In total, 134 patients underwent EBV treatment. Ninety-one (97%) of the 94 patients who visited the investigators after 1 year completed the patient satisfaction questionnaire. The questionnaire was also sent to 27 patients who were lost to follow-up, and 18 (67%) of these patients also filled out the questionnaire. A total of 88 patients filled out the PSC at baseline and 1 year after EBV treatment. Seventy-five percent on patients were satisfied or very satisfied with treatment, whereas only 11% were unsatisfied or very unsatisfied with treatment. Fifty-three percent were satisfied or very satisfied with reduction in symptoms, whereas 25% were unsatisfied or very unsatisfied with reduction in symptoms. The PSC-sum score significantly improved 1 year after EBV treatment. In addition, the five most frequently reported goals also significantly improved after 1 year. When adjusting for patients lost to follow-up, overall, 91% of patients would recommend the treatment to other patients, whereas only 2% of patients would not recommend the treatment to other patients. Improvements in the PSC-sum scores and higher level of patient satisfaction were associated with larger improvements in FEV₁, RV, exercise capacity, dyspnea severity, and quality-of-life measures.

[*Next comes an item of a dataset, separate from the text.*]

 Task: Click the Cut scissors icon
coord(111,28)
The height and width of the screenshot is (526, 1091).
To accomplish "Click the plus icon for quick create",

There are some limitations to this study. First, the results could be biased by better satisfaction and goal improvements in those who returned for the 1-year visit and missing data from those who did not. The authors acknowledge this potential bias and attempt to adjust for it in their statistical methods, yet such a bias is possible. The second is that although there was an improvement in the numerical rated score of the PSC, there was not a meaningful important difference value for this questionnaire to provide further clinical context.

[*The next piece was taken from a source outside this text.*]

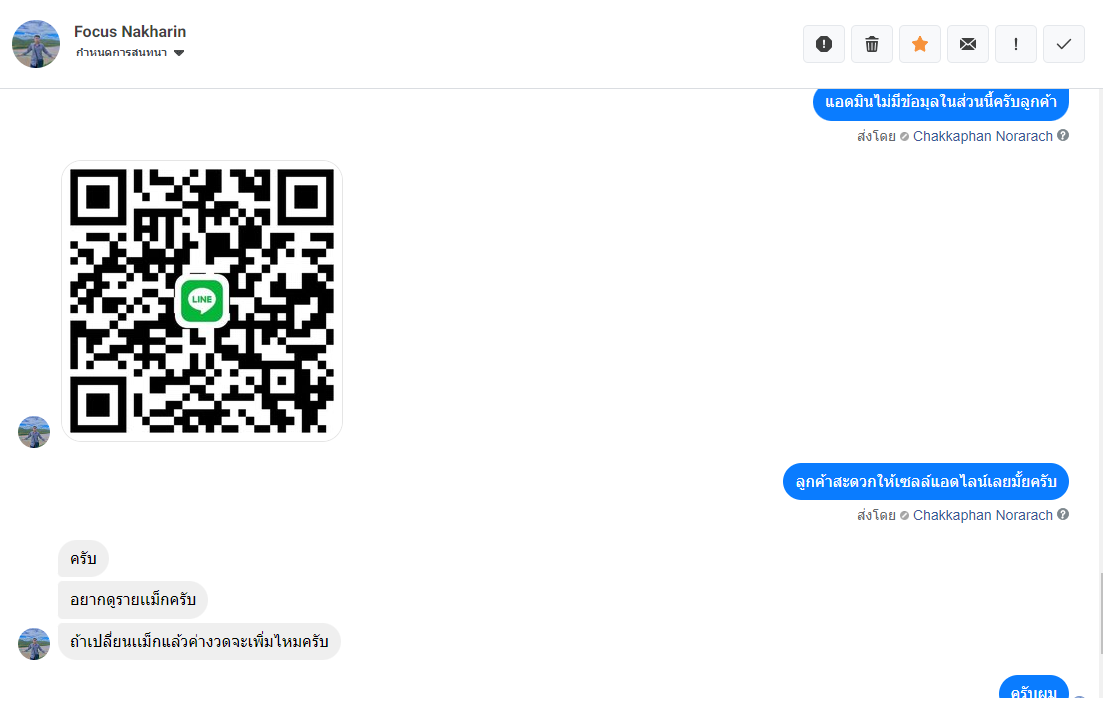Click the spam report exclamation icon
Screen dimensions: 1103x707
824,44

This study by Hartman and colleagues provides new and insightful information about BLVR using EBVs. Previous studies have demonstrated improvements in disease-specific quality of life, but this study generates important data about the patient’s perception’s and experience with the procedure. Overall, the patient-reported outcomes in this study are quite positive. However, only 75% of patients were satisfied or very satisfied with the treatment, and only 53% were satisfied or very satisfied with reduction in symptoms after treatment. On an analog scale with a score range of 1–5, the mean score for the question “did the result of your treatment fulfill your expectations” was 3.3. I am in agreement with the authors that these results suggest that more discussions about the expected benefits of BLVR and setting reasonable expectations for outcomes are sorely needed before the procedure and need to be part of the shared decision-making process. What I find interesting about this study is that despite the observed levels of satisfaction and fulfillment, 91% of patients who underwent EBV treatment would recommend it to other patients. Whether it is because these patients overall felt they had more benefit than satisfaction scores represented, or they feel patients with severe emphysema have no other good treatment option and it is worth a try no matter what, is unclear to me. Given my personal experience, I suspect that the latter is a strong component of that 91% yes response to “would recommend treatment to other patients” and, again, argues for having an honest and open discussion about the benefits and outcomes for the procedure so that patients have the proper expectations and are not overly disappointed by their results.